Task item
What is needed here is an exact repetition of the records below, beginning at the line that has "Screenshot is 352x2576." and stopping after the line that has "Mes voeux pour 2017 (247, 1038)".
== Segment start ==
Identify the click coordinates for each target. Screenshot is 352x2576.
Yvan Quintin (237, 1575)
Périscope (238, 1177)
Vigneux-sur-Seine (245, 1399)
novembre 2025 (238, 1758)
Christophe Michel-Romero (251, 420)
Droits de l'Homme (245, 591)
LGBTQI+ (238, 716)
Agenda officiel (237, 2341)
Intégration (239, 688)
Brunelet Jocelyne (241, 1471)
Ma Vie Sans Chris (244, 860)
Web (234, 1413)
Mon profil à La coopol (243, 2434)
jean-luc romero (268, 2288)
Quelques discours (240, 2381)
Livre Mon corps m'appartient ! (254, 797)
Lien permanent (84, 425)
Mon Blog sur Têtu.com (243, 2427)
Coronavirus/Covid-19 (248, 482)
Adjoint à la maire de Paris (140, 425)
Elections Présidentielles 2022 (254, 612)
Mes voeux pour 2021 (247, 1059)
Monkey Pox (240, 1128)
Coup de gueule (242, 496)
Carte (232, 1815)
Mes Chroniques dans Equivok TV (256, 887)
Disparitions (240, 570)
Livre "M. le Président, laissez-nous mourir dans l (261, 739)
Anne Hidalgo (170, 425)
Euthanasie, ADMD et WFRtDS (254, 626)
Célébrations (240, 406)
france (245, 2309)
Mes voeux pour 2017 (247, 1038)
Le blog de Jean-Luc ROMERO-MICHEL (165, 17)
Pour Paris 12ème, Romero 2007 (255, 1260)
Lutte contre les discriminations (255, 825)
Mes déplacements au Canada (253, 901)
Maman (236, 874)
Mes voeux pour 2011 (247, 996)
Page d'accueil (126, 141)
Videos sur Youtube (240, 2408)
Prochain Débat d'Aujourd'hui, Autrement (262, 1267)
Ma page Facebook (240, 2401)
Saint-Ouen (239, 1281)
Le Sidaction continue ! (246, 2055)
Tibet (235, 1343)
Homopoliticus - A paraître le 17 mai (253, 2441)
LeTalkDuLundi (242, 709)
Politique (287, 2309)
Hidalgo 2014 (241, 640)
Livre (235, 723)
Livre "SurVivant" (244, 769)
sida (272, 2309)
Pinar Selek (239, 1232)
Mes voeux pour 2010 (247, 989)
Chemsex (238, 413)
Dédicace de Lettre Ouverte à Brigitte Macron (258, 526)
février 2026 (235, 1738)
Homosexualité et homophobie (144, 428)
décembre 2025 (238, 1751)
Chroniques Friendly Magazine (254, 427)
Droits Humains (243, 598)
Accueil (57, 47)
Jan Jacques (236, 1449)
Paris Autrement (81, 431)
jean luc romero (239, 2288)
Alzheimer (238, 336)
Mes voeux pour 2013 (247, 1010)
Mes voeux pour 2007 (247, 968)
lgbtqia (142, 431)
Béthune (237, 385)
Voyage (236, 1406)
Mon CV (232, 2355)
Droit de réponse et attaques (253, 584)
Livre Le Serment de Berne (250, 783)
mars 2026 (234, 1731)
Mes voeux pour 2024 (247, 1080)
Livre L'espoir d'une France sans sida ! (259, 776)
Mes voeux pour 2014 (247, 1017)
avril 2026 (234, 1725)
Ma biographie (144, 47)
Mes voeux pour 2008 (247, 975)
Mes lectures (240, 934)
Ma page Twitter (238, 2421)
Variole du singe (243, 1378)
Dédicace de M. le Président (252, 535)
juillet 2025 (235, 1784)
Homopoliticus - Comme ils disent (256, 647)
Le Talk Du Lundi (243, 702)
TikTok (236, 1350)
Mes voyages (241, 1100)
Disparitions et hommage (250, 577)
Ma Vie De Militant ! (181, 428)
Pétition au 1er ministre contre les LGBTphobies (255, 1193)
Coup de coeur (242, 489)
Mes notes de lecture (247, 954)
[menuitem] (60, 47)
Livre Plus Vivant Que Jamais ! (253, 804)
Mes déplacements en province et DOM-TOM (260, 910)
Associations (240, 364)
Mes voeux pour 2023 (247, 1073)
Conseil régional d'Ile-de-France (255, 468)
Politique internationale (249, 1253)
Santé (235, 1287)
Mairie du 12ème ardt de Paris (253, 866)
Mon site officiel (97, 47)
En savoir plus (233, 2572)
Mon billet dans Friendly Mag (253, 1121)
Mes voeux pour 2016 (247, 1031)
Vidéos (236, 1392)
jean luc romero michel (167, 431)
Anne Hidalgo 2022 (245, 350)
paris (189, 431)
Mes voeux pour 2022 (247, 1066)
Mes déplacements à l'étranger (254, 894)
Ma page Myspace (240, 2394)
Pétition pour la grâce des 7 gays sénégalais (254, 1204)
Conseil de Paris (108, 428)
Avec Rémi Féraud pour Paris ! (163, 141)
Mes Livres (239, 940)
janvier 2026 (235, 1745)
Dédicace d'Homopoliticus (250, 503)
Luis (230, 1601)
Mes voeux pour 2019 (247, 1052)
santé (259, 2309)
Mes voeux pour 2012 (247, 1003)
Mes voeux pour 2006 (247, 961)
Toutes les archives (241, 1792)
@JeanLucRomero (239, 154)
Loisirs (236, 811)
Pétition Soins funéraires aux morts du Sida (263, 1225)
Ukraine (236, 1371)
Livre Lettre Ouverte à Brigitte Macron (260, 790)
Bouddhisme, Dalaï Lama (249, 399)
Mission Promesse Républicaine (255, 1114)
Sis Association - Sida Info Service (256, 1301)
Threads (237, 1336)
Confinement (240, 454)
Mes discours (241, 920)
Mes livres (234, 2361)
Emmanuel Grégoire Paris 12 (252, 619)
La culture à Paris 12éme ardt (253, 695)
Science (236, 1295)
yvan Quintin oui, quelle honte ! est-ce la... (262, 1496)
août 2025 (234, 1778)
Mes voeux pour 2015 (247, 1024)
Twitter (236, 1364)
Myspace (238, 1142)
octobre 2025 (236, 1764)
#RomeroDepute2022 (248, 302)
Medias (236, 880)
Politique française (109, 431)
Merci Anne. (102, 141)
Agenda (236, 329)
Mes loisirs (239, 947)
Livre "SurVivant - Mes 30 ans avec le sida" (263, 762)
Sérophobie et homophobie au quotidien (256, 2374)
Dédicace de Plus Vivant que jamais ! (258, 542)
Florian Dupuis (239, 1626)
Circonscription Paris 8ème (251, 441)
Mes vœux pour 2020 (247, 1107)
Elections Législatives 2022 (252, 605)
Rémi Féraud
== Segment end ==
== Segment start ==
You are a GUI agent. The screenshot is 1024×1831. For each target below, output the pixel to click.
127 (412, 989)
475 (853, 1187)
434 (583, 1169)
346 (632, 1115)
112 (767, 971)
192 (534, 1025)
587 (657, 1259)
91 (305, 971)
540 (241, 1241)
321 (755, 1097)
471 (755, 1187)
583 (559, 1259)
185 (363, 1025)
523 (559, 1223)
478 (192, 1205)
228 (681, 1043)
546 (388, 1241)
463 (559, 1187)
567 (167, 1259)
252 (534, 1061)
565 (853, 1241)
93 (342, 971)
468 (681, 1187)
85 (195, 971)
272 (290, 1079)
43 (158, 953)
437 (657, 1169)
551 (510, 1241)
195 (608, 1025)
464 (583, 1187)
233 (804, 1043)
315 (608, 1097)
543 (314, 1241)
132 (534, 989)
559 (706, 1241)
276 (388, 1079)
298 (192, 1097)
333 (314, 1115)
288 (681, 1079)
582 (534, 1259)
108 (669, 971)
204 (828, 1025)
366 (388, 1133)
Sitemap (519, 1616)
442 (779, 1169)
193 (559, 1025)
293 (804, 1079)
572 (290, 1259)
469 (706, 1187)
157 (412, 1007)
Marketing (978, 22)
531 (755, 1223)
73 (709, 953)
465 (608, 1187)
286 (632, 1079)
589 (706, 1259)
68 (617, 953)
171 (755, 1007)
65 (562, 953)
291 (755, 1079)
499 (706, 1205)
== Segment end ==
== Segment start ==
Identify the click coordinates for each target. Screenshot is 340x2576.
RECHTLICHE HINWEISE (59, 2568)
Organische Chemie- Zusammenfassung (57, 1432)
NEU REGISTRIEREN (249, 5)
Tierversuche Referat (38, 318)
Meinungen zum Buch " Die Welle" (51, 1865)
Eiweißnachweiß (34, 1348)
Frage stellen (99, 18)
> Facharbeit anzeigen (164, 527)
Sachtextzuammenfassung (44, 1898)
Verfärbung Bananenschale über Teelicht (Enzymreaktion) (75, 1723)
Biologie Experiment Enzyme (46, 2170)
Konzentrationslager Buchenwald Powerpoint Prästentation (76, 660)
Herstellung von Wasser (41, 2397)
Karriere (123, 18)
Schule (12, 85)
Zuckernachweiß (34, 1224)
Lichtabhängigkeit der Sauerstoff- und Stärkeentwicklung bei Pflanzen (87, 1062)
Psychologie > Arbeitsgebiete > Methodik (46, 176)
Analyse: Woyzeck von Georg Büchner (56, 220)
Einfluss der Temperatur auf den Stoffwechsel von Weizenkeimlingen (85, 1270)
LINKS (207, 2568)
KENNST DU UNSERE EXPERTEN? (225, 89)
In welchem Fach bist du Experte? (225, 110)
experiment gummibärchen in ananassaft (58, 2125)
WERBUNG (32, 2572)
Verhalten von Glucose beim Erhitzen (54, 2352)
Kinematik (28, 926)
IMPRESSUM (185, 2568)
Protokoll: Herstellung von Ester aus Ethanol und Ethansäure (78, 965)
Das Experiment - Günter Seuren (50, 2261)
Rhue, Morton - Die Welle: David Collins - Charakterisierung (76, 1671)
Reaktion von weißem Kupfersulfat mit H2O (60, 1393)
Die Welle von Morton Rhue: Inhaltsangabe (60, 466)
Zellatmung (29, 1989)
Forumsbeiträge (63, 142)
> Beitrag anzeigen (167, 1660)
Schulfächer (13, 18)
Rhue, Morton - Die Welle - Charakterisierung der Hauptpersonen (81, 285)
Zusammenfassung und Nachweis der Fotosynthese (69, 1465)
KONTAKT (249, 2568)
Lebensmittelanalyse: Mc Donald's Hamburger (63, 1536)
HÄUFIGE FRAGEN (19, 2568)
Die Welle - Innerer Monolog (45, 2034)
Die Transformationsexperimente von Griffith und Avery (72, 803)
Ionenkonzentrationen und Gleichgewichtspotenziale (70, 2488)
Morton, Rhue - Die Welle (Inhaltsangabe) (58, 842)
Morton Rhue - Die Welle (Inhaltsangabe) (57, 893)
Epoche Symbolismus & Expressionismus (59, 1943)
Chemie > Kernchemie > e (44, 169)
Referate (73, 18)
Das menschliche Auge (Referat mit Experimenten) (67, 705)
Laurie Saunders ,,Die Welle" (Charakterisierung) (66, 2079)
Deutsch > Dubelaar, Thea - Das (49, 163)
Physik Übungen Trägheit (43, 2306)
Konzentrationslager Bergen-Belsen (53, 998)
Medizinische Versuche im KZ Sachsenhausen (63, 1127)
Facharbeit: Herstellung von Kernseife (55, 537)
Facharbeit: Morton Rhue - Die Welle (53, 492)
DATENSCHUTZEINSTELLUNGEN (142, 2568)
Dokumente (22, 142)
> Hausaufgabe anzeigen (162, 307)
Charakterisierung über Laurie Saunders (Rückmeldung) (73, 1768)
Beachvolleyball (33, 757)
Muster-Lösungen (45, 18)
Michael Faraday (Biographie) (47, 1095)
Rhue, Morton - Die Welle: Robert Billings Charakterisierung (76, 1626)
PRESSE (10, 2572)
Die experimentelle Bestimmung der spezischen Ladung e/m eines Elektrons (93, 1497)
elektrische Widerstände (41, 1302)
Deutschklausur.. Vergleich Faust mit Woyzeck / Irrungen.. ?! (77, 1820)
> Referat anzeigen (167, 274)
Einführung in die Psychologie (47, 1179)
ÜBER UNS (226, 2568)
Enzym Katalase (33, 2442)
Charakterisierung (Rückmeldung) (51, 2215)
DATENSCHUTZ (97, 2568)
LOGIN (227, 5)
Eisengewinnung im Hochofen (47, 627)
== Segment end ==
Response
Identify the click coordinates for each target. Screenshot is 352x2576.
Yvan Quintin (237, 1575)
Périscope (238, 1177)
Vigneux-sur-Seine (245, 1399)
novembre 2025 (238, 1758)
Christophe Michel-Romero (251, 420)
Droits de l'Homme (245, 591)
LGBTQI+ (238, 716)
Agenda officiel (237, 2341)
Intégration (239, 688)
Brunelet Jocelyne (241, 1471)
Ma Vie Sans Chris (244, 860)
Web (234, 1413)
Mon profil à La coopol (243, 2434)
jean-luc romero (268, 2288)
Quelques discours (240, 2381)
Livre Mon corps m'appartient ! (254, 797)
Lien permanent (84, 425)
Mon Blog sur Têtu.com (243, 2427)
Coronavirus/Covid-19 (248, 482)
Adjoint à la maire de Paris (140, 425)
Elections Présidentielles 2022 (254, 612)
Mes voeux pour 2021 (247, 1059)
Monkey Pox (240, 1128)
Coup de gueule (242, 496)
Carte (232, 1815)
Mes Chroniques dans Equivok TV (256, 887)
Disparitions (240, 570)
Livre "M. le Président, laissez-nous mourir dans l (261, 739)
Anne Hidalgo (170, 425)
Euthanasie, ADMD et WFRtDS (254, 626)
Célébrations (240, 406)
france (245, 2309)
Mes voeux pour 2017 (247, 1038)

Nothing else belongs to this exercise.